Discussion Topic 1: Absorption vs. Variable Costing
In this week’s discussion, we will examine the effects of absorption costing and variable costing on net income.
Harris Company’s fixed overhead costs are $4 per unit, and its variable overhead costs are $8 per unit. In the first month of operations, 50,000 units are produced and 46,000 units are sold. Write a short memo to the chief operating officer explaining which costing approach will produce the higher income and what the difference will be.
Just do response each posted # 1to 3 down below only
Posted 1
Hello Class and Instructor,
MEMO
To: Chief Financial Officer
Dear Sir or Madam
To completely understand the absorption vs. variable costing, it would best to define both. It mainly pertains to the allocation of manufacturing costs and its effect on reporting of net income. Under the absorption costing method, sales and marketing expenses are treated as a period cost, and hence expenses are recorded as and when incurred. In the variable costing method, product cost includes just the direct costs and variable manufacturing costs.

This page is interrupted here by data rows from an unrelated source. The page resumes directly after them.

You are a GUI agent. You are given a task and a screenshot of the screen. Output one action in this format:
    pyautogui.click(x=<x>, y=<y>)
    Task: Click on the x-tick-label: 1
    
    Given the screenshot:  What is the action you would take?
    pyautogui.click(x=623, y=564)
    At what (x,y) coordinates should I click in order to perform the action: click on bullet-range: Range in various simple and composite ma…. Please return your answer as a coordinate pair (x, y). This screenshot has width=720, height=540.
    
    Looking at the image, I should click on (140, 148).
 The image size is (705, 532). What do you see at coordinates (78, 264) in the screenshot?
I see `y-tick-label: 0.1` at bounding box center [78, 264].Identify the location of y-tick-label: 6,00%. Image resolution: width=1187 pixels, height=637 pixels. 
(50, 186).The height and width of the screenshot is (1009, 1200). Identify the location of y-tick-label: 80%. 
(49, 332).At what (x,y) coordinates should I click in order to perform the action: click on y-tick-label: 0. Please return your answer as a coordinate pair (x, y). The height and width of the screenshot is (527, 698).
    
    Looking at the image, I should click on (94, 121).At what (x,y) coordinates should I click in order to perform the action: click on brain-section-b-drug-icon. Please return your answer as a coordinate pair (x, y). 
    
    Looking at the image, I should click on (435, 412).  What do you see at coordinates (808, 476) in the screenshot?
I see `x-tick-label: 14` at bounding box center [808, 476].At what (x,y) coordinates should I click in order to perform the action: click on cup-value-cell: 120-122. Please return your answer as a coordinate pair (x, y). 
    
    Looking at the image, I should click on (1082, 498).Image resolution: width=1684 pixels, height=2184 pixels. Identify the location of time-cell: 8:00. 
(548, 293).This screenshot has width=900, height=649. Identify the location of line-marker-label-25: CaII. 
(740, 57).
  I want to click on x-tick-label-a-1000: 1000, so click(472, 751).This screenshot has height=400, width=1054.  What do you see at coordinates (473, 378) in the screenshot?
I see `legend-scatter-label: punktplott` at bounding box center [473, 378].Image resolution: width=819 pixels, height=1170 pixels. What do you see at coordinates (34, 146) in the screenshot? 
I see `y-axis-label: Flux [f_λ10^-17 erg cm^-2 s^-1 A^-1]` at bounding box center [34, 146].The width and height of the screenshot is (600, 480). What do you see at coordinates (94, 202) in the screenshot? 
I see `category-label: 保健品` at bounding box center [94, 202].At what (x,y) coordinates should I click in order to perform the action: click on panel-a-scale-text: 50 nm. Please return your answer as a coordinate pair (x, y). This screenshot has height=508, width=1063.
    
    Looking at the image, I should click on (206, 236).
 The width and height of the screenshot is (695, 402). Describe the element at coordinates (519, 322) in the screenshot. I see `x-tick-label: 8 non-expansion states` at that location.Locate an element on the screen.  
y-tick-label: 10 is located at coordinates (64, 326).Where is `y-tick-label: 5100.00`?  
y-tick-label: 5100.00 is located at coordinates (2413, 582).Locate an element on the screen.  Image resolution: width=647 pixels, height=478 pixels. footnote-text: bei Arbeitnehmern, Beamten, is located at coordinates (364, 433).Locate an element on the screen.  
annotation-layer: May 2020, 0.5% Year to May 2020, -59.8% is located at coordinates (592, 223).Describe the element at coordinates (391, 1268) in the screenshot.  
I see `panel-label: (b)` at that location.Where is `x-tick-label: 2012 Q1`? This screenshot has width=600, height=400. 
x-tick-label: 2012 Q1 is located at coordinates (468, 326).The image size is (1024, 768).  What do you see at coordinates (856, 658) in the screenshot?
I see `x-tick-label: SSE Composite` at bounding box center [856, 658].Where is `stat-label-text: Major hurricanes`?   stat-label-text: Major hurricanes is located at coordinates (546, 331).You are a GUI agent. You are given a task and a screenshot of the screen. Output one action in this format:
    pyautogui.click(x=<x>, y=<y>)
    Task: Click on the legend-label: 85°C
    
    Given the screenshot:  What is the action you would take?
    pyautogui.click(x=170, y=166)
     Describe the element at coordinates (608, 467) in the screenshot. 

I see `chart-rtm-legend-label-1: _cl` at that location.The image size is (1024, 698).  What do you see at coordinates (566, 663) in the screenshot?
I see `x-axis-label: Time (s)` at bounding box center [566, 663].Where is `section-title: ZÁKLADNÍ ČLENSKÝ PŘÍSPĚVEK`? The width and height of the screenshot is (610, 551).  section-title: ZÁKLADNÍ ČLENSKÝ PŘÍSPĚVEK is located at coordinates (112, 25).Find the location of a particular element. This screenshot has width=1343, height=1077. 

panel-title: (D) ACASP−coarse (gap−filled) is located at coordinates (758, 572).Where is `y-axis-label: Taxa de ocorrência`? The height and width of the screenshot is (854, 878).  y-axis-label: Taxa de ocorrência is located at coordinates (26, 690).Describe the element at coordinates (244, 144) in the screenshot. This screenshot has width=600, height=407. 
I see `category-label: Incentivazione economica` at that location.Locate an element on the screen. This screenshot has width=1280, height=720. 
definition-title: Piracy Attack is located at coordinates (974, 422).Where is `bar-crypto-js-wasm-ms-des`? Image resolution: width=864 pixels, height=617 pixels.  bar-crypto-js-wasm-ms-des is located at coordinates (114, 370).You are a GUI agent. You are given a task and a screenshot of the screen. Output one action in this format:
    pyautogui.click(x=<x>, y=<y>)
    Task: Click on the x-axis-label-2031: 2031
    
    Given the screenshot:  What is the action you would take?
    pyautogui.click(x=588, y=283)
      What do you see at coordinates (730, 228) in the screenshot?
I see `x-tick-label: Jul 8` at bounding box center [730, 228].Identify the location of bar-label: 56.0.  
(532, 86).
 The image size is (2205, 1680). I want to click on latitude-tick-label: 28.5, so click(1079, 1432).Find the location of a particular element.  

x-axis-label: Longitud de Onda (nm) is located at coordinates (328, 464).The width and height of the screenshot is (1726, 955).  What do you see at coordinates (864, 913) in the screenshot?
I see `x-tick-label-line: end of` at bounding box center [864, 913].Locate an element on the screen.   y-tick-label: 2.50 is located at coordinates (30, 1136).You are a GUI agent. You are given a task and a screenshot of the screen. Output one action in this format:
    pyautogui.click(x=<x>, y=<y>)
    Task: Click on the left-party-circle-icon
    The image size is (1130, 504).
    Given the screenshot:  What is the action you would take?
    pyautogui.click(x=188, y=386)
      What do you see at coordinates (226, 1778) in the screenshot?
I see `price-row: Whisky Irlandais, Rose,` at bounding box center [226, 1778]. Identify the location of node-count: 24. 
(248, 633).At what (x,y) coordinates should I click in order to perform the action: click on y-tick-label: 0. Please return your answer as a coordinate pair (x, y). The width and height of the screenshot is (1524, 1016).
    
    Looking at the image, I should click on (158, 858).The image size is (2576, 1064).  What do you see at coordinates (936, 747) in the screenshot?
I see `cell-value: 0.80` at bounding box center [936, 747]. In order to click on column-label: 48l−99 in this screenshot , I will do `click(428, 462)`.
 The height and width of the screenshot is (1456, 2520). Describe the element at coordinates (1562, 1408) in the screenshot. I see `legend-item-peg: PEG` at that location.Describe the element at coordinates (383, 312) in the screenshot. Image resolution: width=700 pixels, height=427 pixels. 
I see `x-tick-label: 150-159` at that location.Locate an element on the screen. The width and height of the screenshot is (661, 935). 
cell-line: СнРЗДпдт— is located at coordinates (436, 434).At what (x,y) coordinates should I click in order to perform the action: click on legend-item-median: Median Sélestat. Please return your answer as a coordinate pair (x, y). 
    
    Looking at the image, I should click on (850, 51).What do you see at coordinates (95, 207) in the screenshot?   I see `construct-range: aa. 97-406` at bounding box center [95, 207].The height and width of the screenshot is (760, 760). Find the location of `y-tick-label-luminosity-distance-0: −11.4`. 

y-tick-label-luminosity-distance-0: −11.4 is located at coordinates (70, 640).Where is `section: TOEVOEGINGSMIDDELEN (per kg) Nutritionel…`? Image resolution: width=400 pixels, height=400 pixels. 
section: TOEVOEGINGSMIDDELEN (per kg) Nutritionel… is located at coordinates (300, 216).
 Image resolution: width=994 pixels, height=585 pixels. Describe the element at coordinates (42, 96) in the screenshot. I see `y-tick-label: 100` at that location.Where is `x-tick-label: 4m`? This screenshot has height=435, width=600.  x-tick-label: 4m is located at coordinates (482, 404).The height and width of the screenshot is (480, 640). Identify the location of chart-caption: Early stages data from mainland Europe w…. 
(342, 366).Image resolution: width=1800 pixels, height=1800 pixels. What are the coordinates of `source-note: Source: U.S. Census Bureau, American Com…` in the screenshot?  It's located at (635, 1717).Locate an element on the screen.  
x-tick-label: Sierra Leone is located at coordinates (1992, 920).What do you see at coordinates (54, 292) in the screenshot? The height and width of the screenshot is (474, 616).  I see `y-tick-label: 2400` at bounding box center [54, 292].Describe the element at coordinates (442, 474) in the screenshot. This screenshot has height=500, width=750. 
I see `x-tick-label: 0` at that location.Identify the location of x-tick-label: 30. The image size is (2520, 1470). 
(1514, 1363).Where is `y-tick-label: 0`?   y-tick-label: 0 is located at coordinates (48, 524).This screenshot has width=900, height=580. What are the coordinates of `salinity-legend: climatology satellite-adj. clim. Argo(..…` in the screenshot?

If the variable cost was used with the Harris Company, then or cost of sales would be more and decrease profit. On the other hand, if the absorption cost is used, the out cost would be low, and revenue would increase. Because of the increase in revenue, the absorption cost approach would be better to apply for the simple reason it has a fixed overhead that is deductible per unit basis. The difference in net income would be: (50000 – 46000) x4 = 16000.